– Дело в том, Амор, что при прочих равных Дейкстра не самый худший вариант. Да что там, он, возможно, один из лучших. Понимаешь, отче, я – африканец. Я родился в Африке, воспитывался как африканец, я хочу служить Африке. Я приносил присягу сначала ЮАР, затем лигейскому главе, но всегда желал только одного – чтобы моя родина процветала. С Дюмушелем я не вижу этого. Я вижу, как «Астерра», «Тонарога», «КДТ» опустошают ее недра, чтобы что-то там у себя производить, что-то потенциально важное. Я вижу, как парамилитаристские войска заставляют моих соотечественников горбатиться в карьерах на работе, за которую они в месяц получают меньше, чем простой секретаришка где-нибудь в Азии получает в день. Я не хочу служить такому правительству.
– Ты давал присягу, – тихо отметил Амор, пристально глядя на него.
– Я помню, – огрызнулся Яспер. – И я все чаще сомневаюсь в ее легитимности.
– То есть?
– При этом правительстве первый и третий элементы объекта клятвы вступают в неразрешимое противоречие. Вопрос в том, что важней для меня лично и для моих гвардейцев. Человек – или народ.

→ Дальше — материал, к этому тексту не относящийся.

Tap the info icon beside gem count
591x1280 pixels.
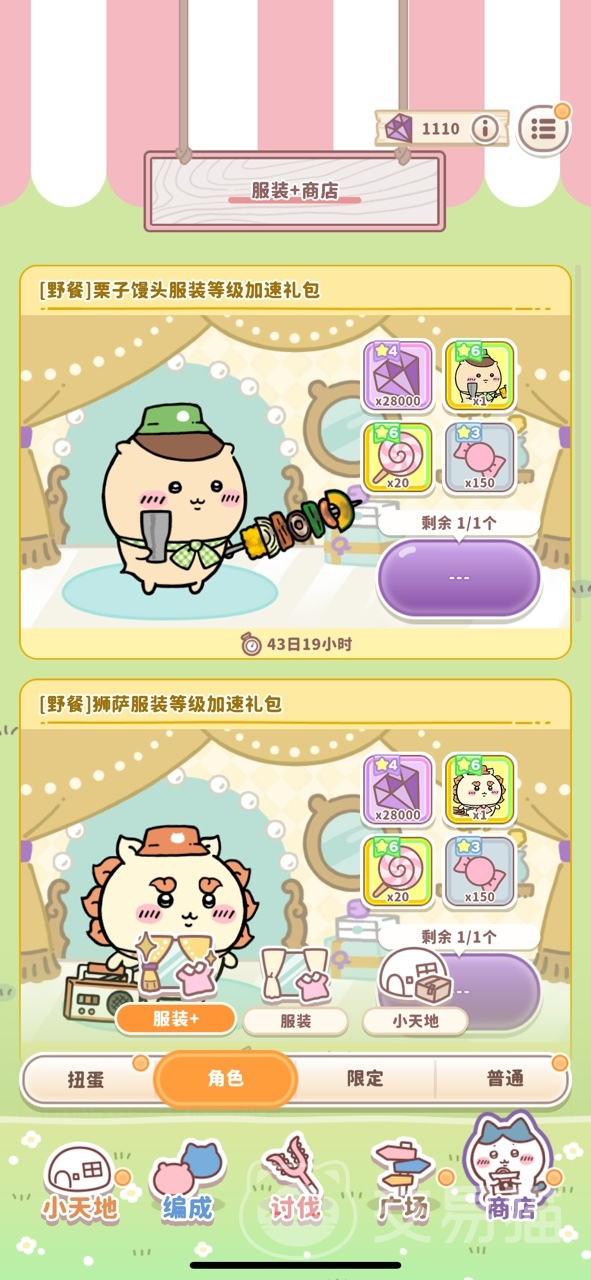tap(485, 129)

Амор был встревожен последней репликой Яспера Эйдерлинка, майора лигейской гвардии, едва ли не больше, чем всем остальным, что было сказано в течение бесконечного вечера. Одно дело просто слушать непрекращающиеся брюзжания Яспера по поводу всего и вся: работы, в которую нужно вкладываться на сто сорок шесть процентов, сослуживцев, которые категорически отказываются выкладываться, потому что хотят сохранить здравие рассудка и тела, начальства, которому все мало и которое предъявляет все менее осуществимые требования, курсантов, которые мышей не ловят, чего угодно. И другое – не слышать ни тени этой брюзжащей интонации в разговорах на куда более серьезную тему, а только решимость. Яспер был твердоголовым созданием. Он отказывался легковерно принимать убеждения, долго приценивался и примеривался, отшлифовывал, чтобы они приняли форму, способную устроить его. И тогда – пиши пропало.

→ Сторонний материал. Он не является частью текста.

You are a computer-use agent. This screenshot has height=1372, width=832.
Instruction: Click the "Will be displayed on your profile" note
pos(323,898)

На дальнейшие расспросы Амора Яспер отвечал расплывчатыми фразами, словно сам испугался того, что выпалил ему. Или так ему казалось, что он сказал нечто крамольное. На самом деле, Амор понимал его куда лучше, чем хотел. Волей-неволей он замечал, насколько непостоянны епископы в своих отношениях с мирскими властями, с паствой в том числе, как непросто мирно исполнять свой долг, жить тихо в укромном месте, потому что чем дальше, тем сложнее сочетать свои внутренние убеждения, потребности паствы и требования епископата. Или это убеждения становились все более отчетливыми, чем старше Амор становился? Впрочем, в отличие от того же Яспера он считал себя человеком с достаточно гибкими воззрениями, которые он запросто мог подогнать под любую внешнюю ситуацию – или внешнюю ситуацию интерпретировать таким образом, чтобы она соответствовала его убеждениям.

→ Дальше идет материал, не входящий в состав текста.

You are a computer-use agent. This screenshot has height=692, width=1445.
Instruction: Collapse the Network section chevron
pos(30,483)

Остаток вечера Яспер был приятно благодушным, подтрунивал над отцом Амором, посмеивался, как плохо сидит на нем его камзол – «С какого бугая ты ее стянул, отче? Эта штуковина болтается на тебе, как мешок из-под хлопка». Как обычно, делал двусмысленные комплименты, на которые Амор реагировал двояко: ощущал румянец стыда и не удерживался от смешка. Яспер категорически заявлял, что волосы благочестивого отца Амора несомненно являются отличным средством воспитания аскезы в его собеседнике, ибо созерцать их и не запустить в них пальцы, не заурчать от удовольствия, ощущая эту их эротичную шелковистость (именно так и заявил, пьяная свинья) – да это нужно иметь выдержку истинного аскета.
– Что за чушь ты несешь, Эйдерлинк! – смеялся Амор.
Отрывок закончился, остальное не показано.